The Hospital Readmissions Reduction Program (HRRP) has been controversial since it began in 2013, with critics saying it unfairly penalizes facilities that serve patients with chronic health issues. A study in the current issue of The American Journal of Managed Care® finds that community factors also matter a lot in a very poor region: the Mississippi Delta.
How much do community factors drive 30-day readmission rates, the yardstick that Medicare has used since 2013 to gauge whether patients with heart failure or a heart attack get adequate follow-up care?
In the Mississippi Delta, one of the country’s poorest areas, community factors matter a lot—so much so that once they are accounted for, readmissions here were not much different from those in the rest of the country for heart failure and were about the same for pneumonia and heart attacks (acute myocardial infarction), according to a new study.
Authors from the College of Public Health at the University of Arkansas for Medical Sciences, led by Hsueh-Fen Chen, PhD, write that their results have important policy implications—rather than rate hospitals entirely based on their performance compared with national averages, hospitals should be judged in part against prior performance.
To conduct the study, they examined data from 2013-2016 for counties that fall under the Mississippi Delta Regional Authority, in parts of eight states: Alabama, Arkansas, Illinois, Kentucky, Louisiana, Mississippi, Missouri, and Tennessee. The researchers compared 30-day readmission ratios for hospitals in the Delta region, the remaining counties of the eight Delta states, and the rest of the nation.

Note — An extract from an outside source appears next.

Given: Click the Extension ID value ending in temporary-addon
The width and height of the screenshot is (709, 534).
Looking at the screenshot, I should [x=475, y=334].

They found that when they did not control for hospital and community factors, Delta region and state hospitals had higher readmission ratios for pneumonia, heart failure, and heart attacks. But when they controlled for hospital and community factors, the significant difference in readmission ratios for pneumonia and heart attack disappeared, and the difference for heart failure was much less pronounced.
Factors linked to higher readmission ratios for pneumonia and heart failure were whether a patient was treated in a major teaching hospital, which tend to take the sickest patients, and the percentage of the community that is African American. Curiously, high poverty was associated with lower readmissions for heart attacks, but the researchers noted that mortality rates for this condition are very high if patients cannot access treatment in a timely manner.
In recent months, researchers from Harvard have found that HRRP has disproportionately penalized hospitals that serve minorities, and a group of cardiologists published a blockbuster finding that although 30-day readmissions are dropping, deaths from heart failure appear to be rising.
The authors of the Mississippi Delta study called for revisions to the HRRP, such as including improvement from past performance in penalty calculations and adding community characteristics in risk adjustment models. “This would likely reduce the unintended consequences of HRRP that may, with reductions in Medicare reimbursement, threaten the healthcare delivery system in the Mississippi Delta region and other similarly underserved areas,” they wrote.
In fact, CMS has recently updated the program in response to such criticism. In 2018, CMS has updated performance criteria to base a hospital’s penalties relative to other hospitals that are treating a similar share of Medicare patients who are also eligible for Medicaid, starting with fiscal year 2019.